A Few Caveats for Budding Social Media Research Mavens
Behavioral scientists have seized on social media and their massive data sets as a way to quickly and cheaply figure out what people are thinking and doing. But some of those tweets and thumbs ups can be misleading. Researchers must figure out how to make sure their forecasts and analyses actually represent the offline world.
Big Data’s overwhelming appeal
Imagine you’re interested in analyzing society to learn the answers to questions like: how bad is the flu this year? How will people vote in an upcoming election? How do people talk about and cope with diabetes? You could interview people on the street or call them on their phones. That’s what traditional polling firms do – but it takes time and can be quite costly. A promising alternative involves collecting and analyzing social media data – quickly and for free.
Hundreds of millions of people use social media platforms like Facebook and Twitter every day. Individually, they create traces of their activities when they tweet, like and friend each other. Collectively, these users have produced massive, real-time streams of data that offer minute-by-minute updates on social trends – where people are, what people are doing and what they are thinking about. For the last several years, researchers in academia and industry have been developing ways to utilize this flood of data in their investigations and have published thousands of papers drawing on it.

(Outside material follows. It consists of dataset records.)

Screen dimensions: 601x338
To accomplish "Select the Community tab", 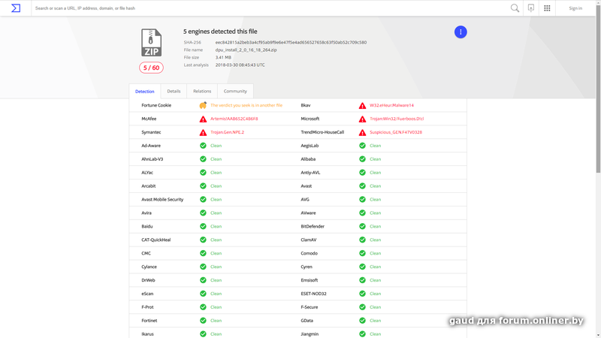I will coord(235,91).
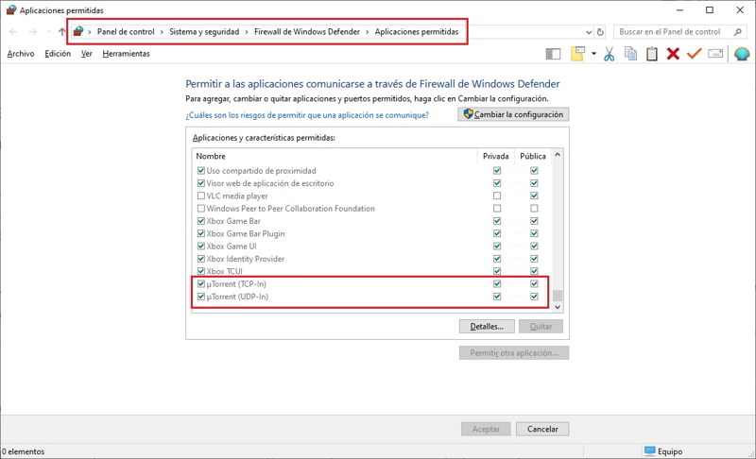Toggle the preview pane layout icon
This screenshot has height=459, width=756.
pyautogui.click(x=553, y=54)
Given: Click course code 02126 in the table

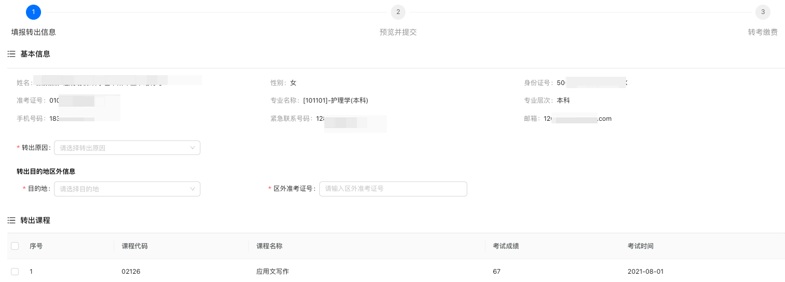Looking at the screenshot, I should 131,272.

A typical Twitter study could look like the following. Imagine you’re interested in information diffusion after a tragic event. The moment you hear about such an event – for instance, the Boston Marathon bombing – you activate software on your computer that collects in real time Tweets that contain your keywords of interest – maybe Boston in this case. Since there are no Twitter archives available for researchers, you’d utilize Twitter’s data interface and collect all data that come for free. After a couple of hours or days you stop the data collection and start with the analysis.
What to watch out for
Not surprisingly, this effort to measure and predict human behavior from social media data is fraught with pitfalls – both obvious and very subtle. For instance, we know that different social media platforms are preferred by different demographic groups. However, most social media studies don’t carefully account for the fact that Twitter is used mostly in cities or that most Pinterest users are upper middle-class and female. This oversight can introduce serious errors into predictions and measurements.
Many of the “individuals” that populate social media platforms are actually accounts managed by public relations companies (think Justin Bieber or Nike) or not even humans at all but automated robots. Because these accounts aren’t portraying anything that even approximates normal human behavior, studies need to remove such accounts before making predictions. However, finding robot accounts can be quite hard.
Another big issue is how the data are collected to be studied. Academic researchers need free – or at least very cheap – access to social media data to perform their studies. Few social media outlets provide this, with Twitter being the exception. Because social media studies tend to be often based on data that are sampled (researchers get about 1 percent from the free Twitter interface), it’s often the case that what’s available to researchers might not be a representative sample of the overall social media data.
How to do it better
In order to realize the immense potential of social media-based studies of human populations, research must tackle these kinds of issues head-on. In our recent paper in Science on caveats for social media researchers, we discuss the need to control for bias in all the ways it appears – through platform-specific population makeup, data collection and user sampling. This will involve improvements both in how data is collected and in how data is processed: for example, better methods for identifying non-human accounts on social media are needed.
Ultimately, researchers must be more aware of what is being analyzed when they work with social media data. What data are actually being collected? What systems are actually being studied? What social processes are actually being observed? Through greater awareness of and attention to these questions, the research community will be better able to realize the great promise of social media-based studies.